**What this task involves**
Retype the whole listing, character for character.

>>>>>

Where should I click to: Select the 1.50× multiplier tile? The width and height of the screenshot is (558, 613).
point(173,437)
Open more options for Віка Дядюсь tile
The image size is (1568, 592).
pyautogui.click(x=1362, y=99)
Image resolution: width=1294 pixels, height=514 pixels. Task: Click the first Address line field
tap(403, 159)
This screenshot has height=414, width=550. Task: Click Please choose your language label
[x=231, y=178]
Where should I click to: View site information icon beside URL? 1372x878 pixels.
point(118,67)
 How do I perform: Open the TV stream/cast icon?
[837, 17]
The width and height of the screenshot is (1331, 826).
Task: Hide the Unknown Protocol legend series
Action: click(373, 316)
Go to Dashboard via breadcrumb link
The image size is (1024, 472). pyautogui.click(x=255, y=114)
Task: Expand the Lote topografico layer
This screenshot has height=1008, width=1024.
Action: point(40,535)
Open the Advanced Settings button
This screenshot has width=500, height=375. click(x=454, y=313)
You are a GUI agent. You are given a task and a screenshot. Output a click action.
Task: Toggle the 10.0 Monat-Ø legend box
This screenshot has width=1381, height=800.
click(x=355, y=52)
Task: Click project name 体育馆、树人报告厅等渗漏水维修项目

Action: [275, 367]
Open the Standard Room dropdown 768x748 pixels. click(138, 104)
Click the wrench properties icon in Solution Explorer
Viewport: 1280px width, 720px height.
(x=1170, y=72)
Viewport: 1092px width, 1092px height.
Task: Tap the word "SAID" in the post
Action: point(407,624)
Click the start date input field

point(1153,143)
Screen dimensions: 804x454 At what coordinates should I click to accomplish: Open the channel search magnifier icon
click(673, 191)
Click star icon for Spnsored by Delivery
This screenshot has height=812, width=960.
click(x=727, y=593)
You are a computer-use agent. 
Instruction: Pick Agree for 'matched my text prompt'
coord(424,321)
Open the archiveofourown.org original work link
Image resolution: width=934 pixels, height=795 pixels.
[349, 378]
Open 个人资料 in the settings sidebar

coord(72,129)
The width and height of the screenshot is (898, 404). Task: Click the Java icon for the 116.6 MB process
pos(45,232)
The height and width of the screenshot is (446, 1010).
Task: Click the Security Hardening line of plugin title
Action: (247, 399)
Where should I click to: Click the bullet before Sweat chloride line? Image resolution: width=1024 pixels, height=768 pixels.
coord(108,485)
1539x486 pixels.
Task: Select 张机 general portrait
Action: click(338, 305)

<<<<<

**Task response**
Where should I click to: Select the 1.50× multiplier tile? The width and height of the screenshot is (558, 613).
point(173,437)
Open more options for Віка Дядюсь tile
The image size is (1568, 592).
pyautogui.click(x=1362, y=99)
Image resolution: width=1294 pixels, height=514 pixels. Task: Click the first Address line field
tap(403, 159)
This screenshot has height=414, width=550. Task: Click Please choose your language label
[x=231, y=178]
Where should I click to: View site information icon beside URL? 1372x878 pixels.
point(118,67)
 How do I perform: Open the TV stream/cast icon?
[837, 17]
The width and height of the screenshot is (1331, 826).
Task: Hide the Unknown Protocol legend series
Action: click(373, 316)
Go to Dashboard via breadcrumb link
The image size is (1024, 472). pyautogui.click(x=255, y=114)
Task: Expand the Lote topografico layer
This screenshot has height=1008, width=1024.
Action: point(40,535)
Open the Advanced Settings button
This screenshot has width=500, height=375. click(x=454, y=313)
You are a GUI agent. You are given a task and a screenshot. Output a click action.
Task: Toggle the 10.0 Monat-Ø legend box
This screenshot has width=1381, height=800.
click(x=355, y=52)
Task: Click project name 体育馆、树人报告厅等渗漏水维修项目

Action: [275, 367]
Open the Standard Room dropdown 768x748 pixels. click(138, 104)
Click the wrench properties icon in Solution Explorer
Viewport: 1280px width, 720px height.
(x=1170, y=72)
Viewport: 1092px width, 1092px height.
Task: Tap the word "SAID" in the post
Action: point(407,624)
Click the start date input field

point(1153,143)
Screen dimensions: 804x454 At what coordinates should I click to accomplish: Open the channel search magnifier icon
click(673, 191)
Click star icon for Spnsored by Delivery
This screenshot has height=812, width=960.
click(x=727, y=593)
You are a computer-use agent. 
Instruction: Pick Agree for 'matched my text prompt'
coord(424,321)
Open the archiveofourown.org original work link
Image resolution: width=934 pixels, height=795 pixels.
[349, 378]
Open 个人资料 in the settings sidebar

coord(72,129)
The width and height of the screenshot is (898, 404). Task: Click the Java icon for the 116.6 MB process
pos(45,232)
The height and width of the screenshot is (446, 1010).
Task: Click the Security Hardening line of plugin title
Action: (247, 399)
Where should I click to: Click the bullet before Sweat chloride line? Image resolution: width=1024 pixels, height=768 pixels.
coord(108,485)
1539x486 pixels.
Task: Select 张机 general portrait
Action: click(338, 305)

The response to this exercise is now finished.